Blog
Detection Engineering

Setting Anomaly Detection Thresholds Without Drowning in Alerts

Alert fatigue is the silent killer of API security programs. How to tune behavioral baselines so your team responds to real threats, not noise.

R
Reena Solberg
Head of Product, Hirefathom
Anomaly Detection Thresholds article cover

Alert fatigue is a well-understood problem in security operations, and behavioral anomaly detection has a specific version of it that's worth treating separately from the general SIEM noise problem. The general noise problem is usually about volume — too many alerts from too many sources, with too little context to prioritize. The behavioral anomaly detection version of alert fatigue is about threshold misconfiguration: systems that are technically working as designed but generating signals that don't correspond to real threats at the rate needed to make the alerts actionable.
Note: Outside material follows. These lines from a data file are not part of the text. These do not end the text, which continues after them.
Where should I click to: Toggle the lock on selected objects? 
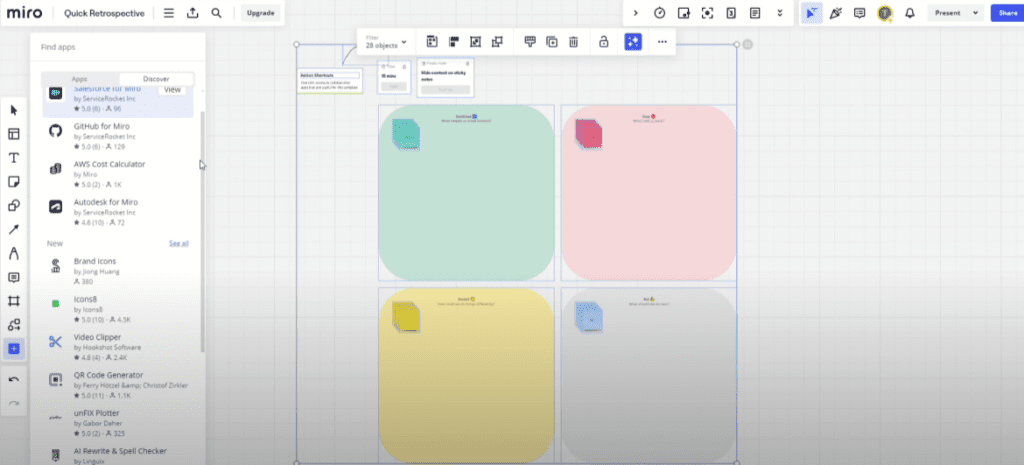tap(603, 42)
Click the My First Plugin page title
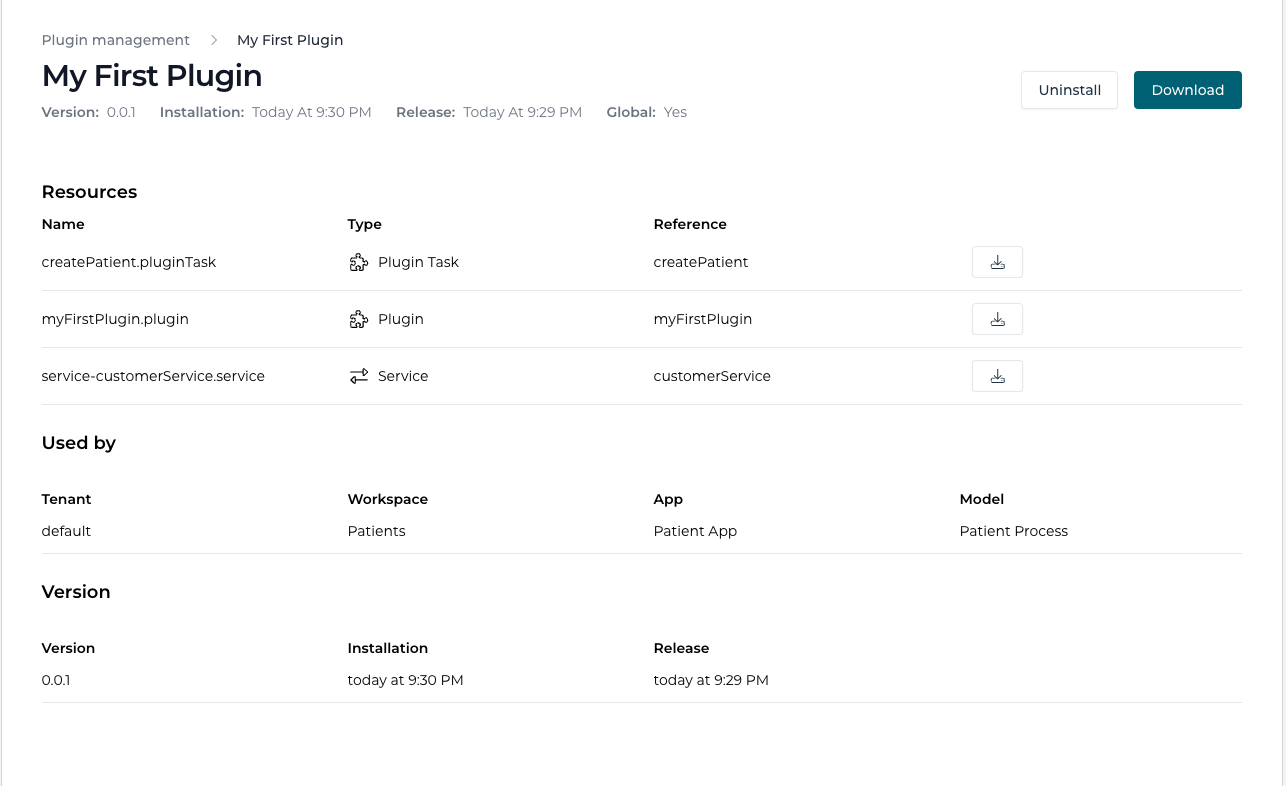 pyautogui.click(x=151, y=76)
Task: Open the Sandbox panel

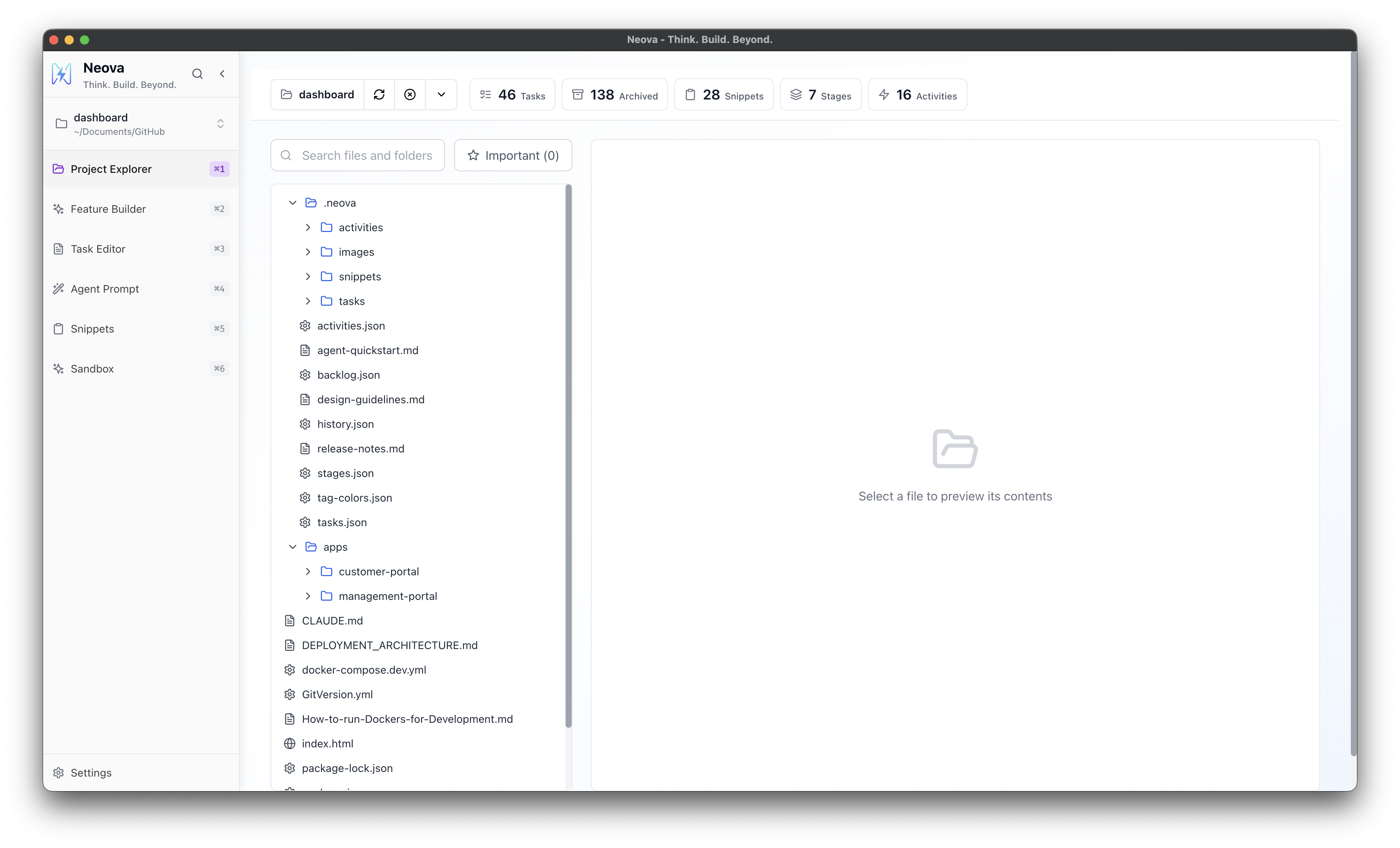Action: click(93, 368)

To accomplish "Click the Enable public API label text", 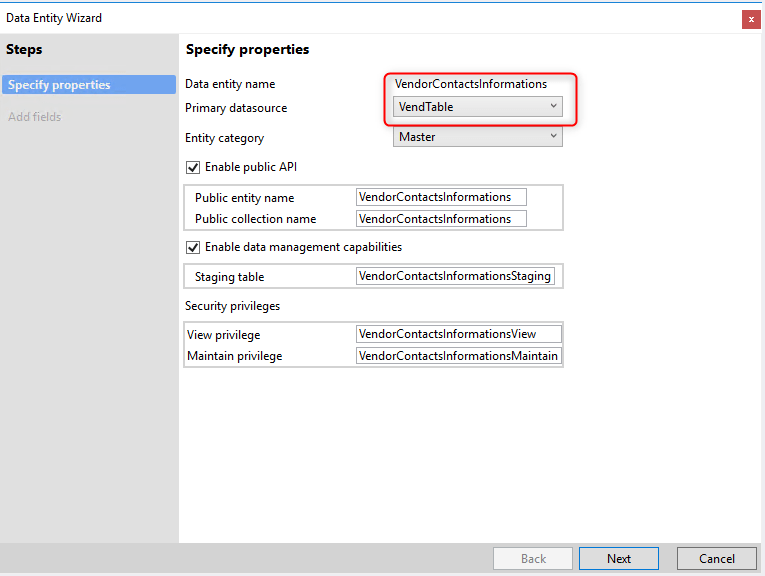I will 251,167.
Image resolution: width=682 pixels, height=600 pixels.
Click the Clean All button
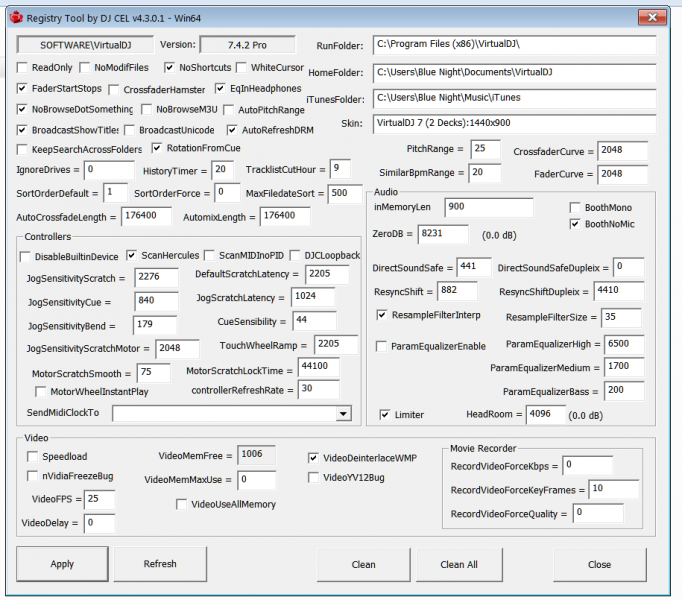(x=459, y=564)
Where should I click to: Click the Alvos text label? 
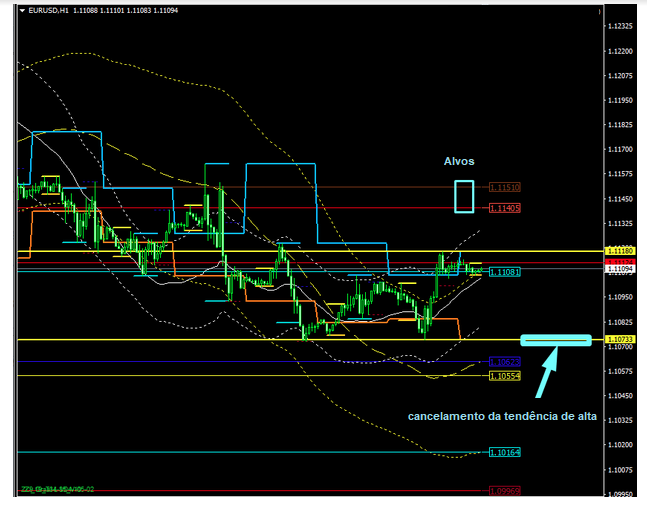tap(459, 161)
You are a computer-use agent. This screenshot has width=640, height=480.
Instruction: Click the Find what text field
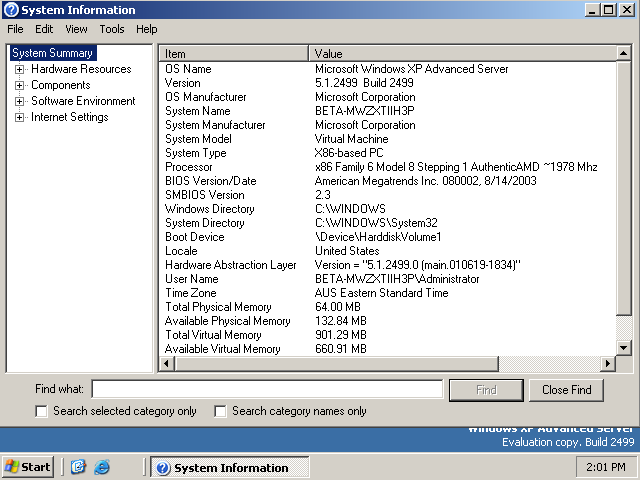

If your anomaly detection is firing 400 alerts per day on your API traffic and your security team can act on 20 of them, you haven't built a detection capability — you've built a noise generator. Your team learns to treat the queue as a stream of low-signal events and develops heuristics for filtering it down to something manageable. The real threats in that queue don't get triaged faster; they get treated with the same skepticism as the 380 false positives surrounding them. This is worse than having no anomaly detection, because it creates the illusion of coverage while degrading your team's response effectiveness.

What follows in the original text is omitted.